Navegando entre mundos,  a Erva de São João ensina a sonhar na beira dos canteiros[13].


[1]   Para sonhos como tecnologia  ver A Queda do Céu: Palavras de um Xamã Yanomami, Bruce Albert e Davi Kopenawa; a obra de Ailton Krenak; e também Pensamentos Ameríndios e Perspectivismo com Eduardo Viveiros de Castro.

 [2] Erva de São João, em Português. St. John 's Wort em Inglês. No Brasil a planta é conhecida como Hypericum, é parente da Artemisia.

 

[3] Nos estudos etnográficos de Johanniskraut em alemão, há uma relação entre o diabo, plantas e bruxas — mulheres que trabalham com as plantas, acudas de terem pacto com o diabo.

[4] Estudos neurobiológicos mostram que a Erva de São João tem efeitos positivos nos tratamentos de depressão, doenças degenerativas do cérebro, casos de demência, e processos de mudanças hormonais, como TPM e menopausa. Mesmo mapeando as intereações bioquímicas e decodificando suas propriedades e componentes, não se sabe exatamente os mecanismos de atuação da Erva de São João. No folclore, diz-se que a planta afasta as bruxas e os maus espíritos, que agitam e perturbam a mente.

[5] Por isso são conhecidas como Hypericum Perfuratum — perfurado em latim. Esses furos mostram quem é Das Echte Johanniskraut, a verdadeira Erva de São João, em alemão.

[6] “Trans” como “o outro lado de". Neste caso, transpassando a lucidez e a ideia da loucura de conversar e trabalhar em parceria com as plantas, como protagonistas das alianças multiespécies.

[7] Translucidez é um modo de operar que transvê a lucidez entre mundos humanos-vegetais e vegetais-humanos. Delirando com as Plantas, pode ser um ensaio sobre a Lucidez Selvagem dos pensamentos da flor, sempre em fragmentos.
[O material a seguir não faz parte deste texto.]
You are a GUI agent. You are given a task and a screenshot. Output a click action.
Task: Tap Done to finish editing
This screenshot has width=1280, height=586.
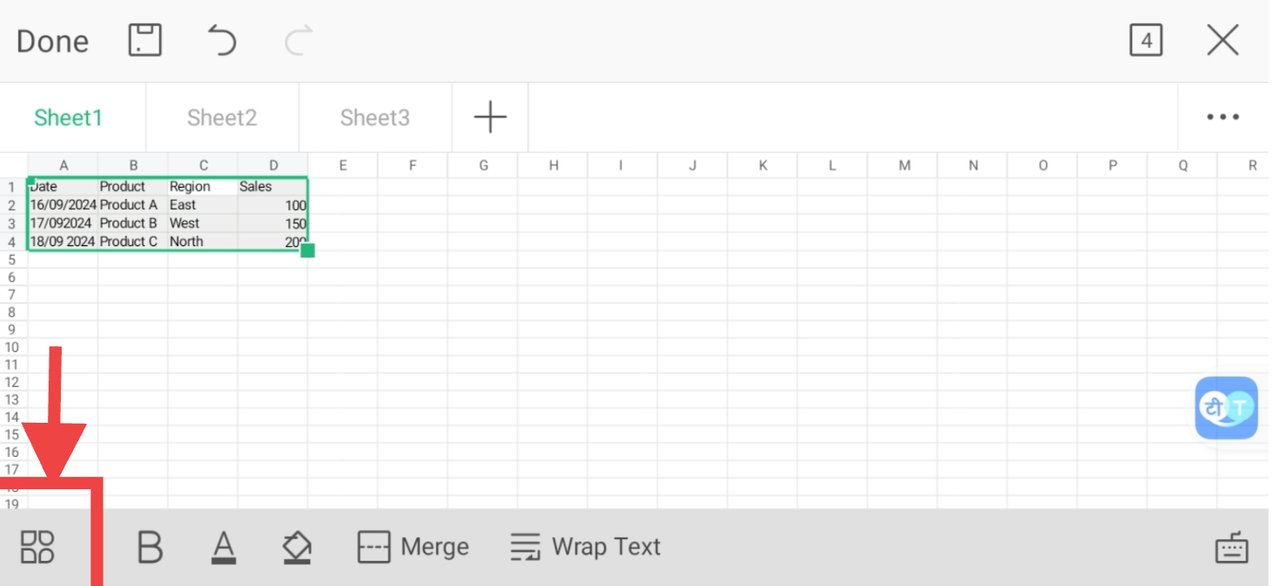click(52, 41)
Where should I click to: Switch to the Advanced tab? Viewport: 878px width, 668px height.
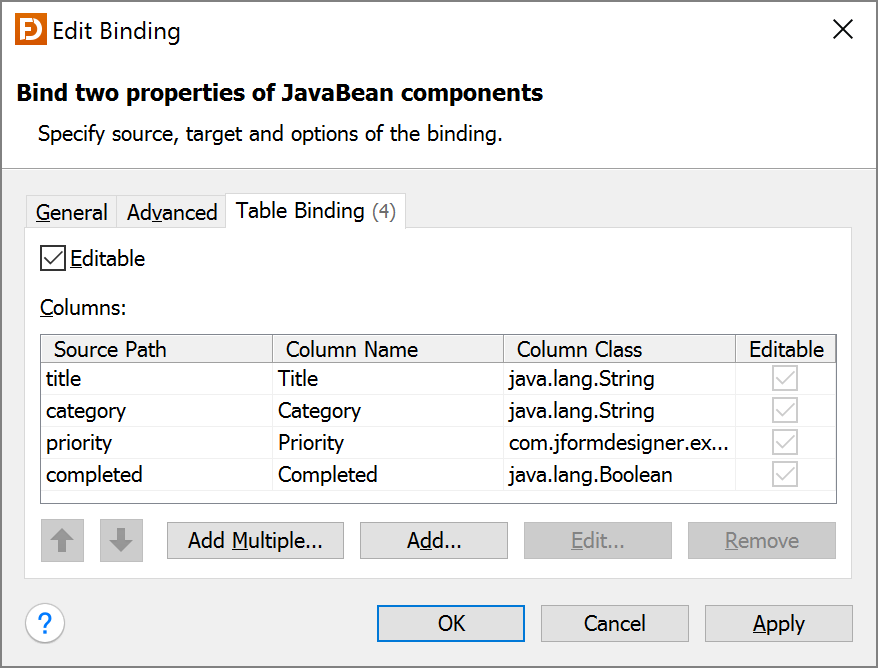(x=171, y=211)
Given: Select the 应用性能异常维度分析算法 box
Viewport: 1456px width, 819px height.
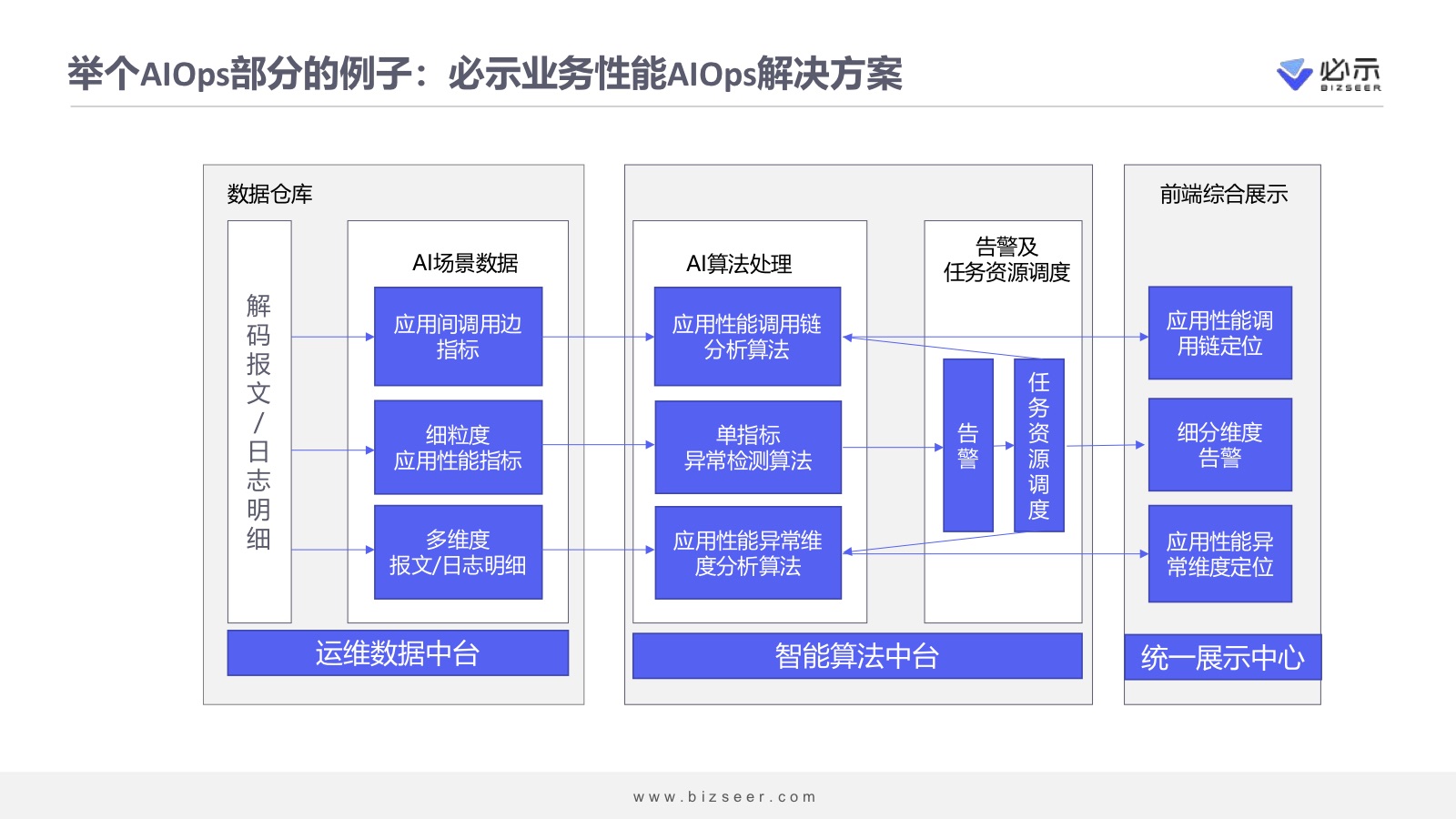Looking at the screenshot, I should click(747, 553).
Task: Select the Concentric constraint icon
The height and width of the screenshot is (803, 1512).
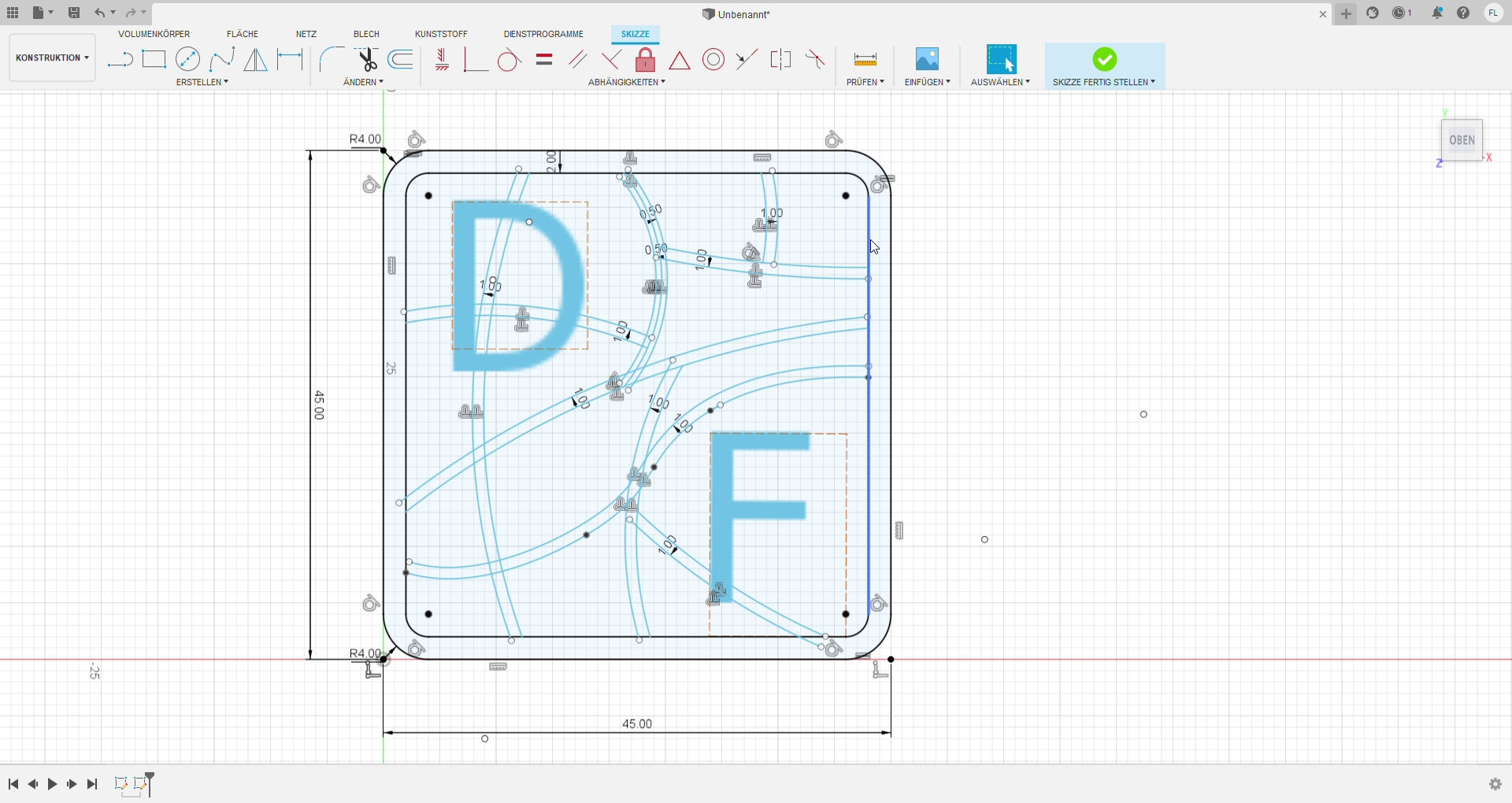Action: coord(713,60)
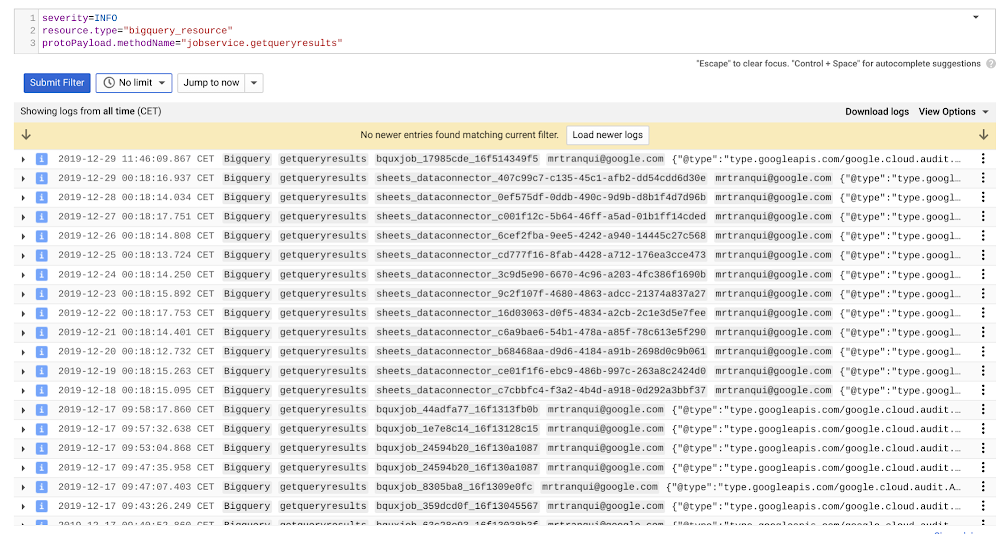
Task: Click the INFO severity icon on the 2019-12-22 entry
Action: (x=42, y=313)
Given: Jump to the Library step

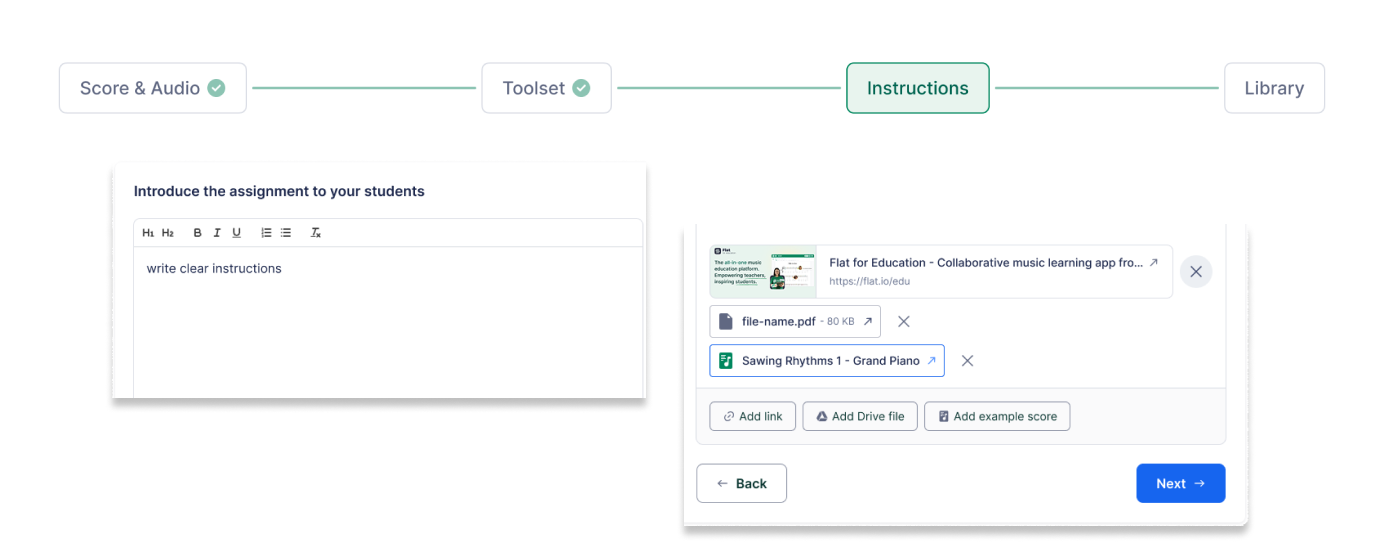Looking at the screenshot, I should [1274, 88].
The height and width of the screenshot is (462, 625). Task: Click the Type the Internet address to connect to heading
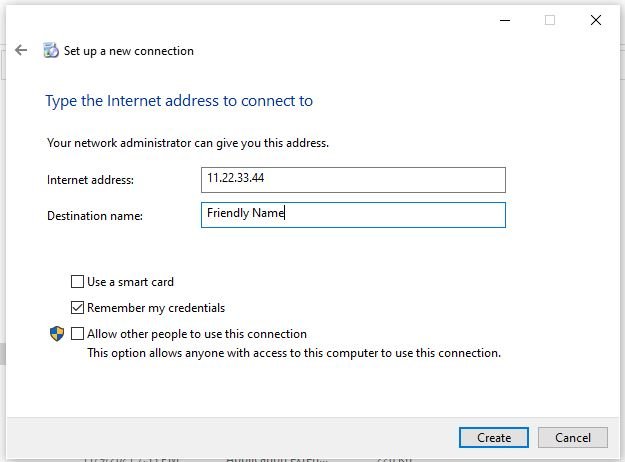[x=179, y=101]
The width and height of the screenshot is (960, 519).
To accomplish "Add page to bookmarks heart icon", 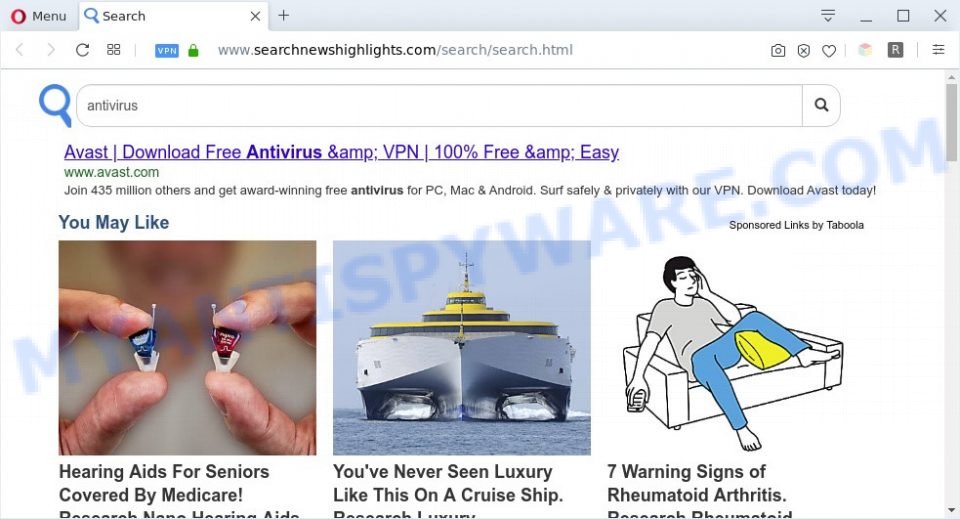I will [x=829, y=51].
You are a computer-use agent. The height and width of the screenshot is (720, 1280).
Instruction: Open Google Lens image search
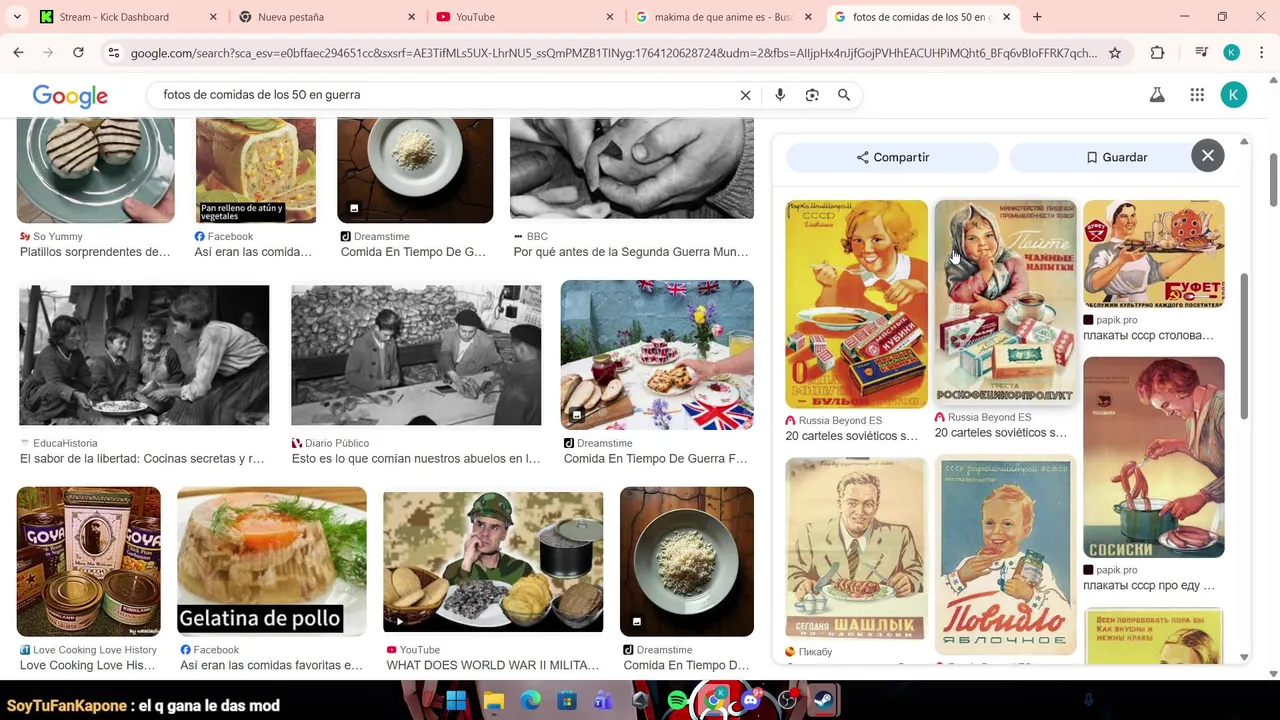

Translucidez também método entre fotogradia e desenho para fazer os retratos entre mundos: territórios comuns em composição com as diferenças. 

[8] Ver A queda do céu: Palavras de um xamã yanomami, Bruce Albert e Davi Kopenawa.

[9]  No Maior Quintal do Mundo com Manoel de Barros, 1996.

[10] A literatura vegetal é um ramo da Terolinguística, uma ciência inventada para estudar a linguagem e a política selvagem (Ursula K. Le Guin; Donna Haraway; Vinciane Despret).

[11] Perspectivismo e Pensamento Ameríndio (Viveiros de Castro e povos originários brasileiros, como os Guarani, Krenak e Yanomami). Trata-se da torção ontológica de construção de mundo na relação com o outro que se vê humano e não nos vêem como humanos, mas com uma roupa (corpo) diferente. A parceria com as plantas nessa escrita se dá no reconhecimento de que elas são gente.

[12] Ver Michel Foucault e seus estudos sobre relação de poder, razão e loucura.

[13]  Este trabalho está sendo realizado com apoio da Coordenação de Aperfeiçoamento de Pessoal de Nível Superior - Brasil (CAPES) - Código de Financiamento 001, essencial para a realização do período de estudos no exterior, conforme o Programa de Doutorado Sanduíche no Exterior (PDSE).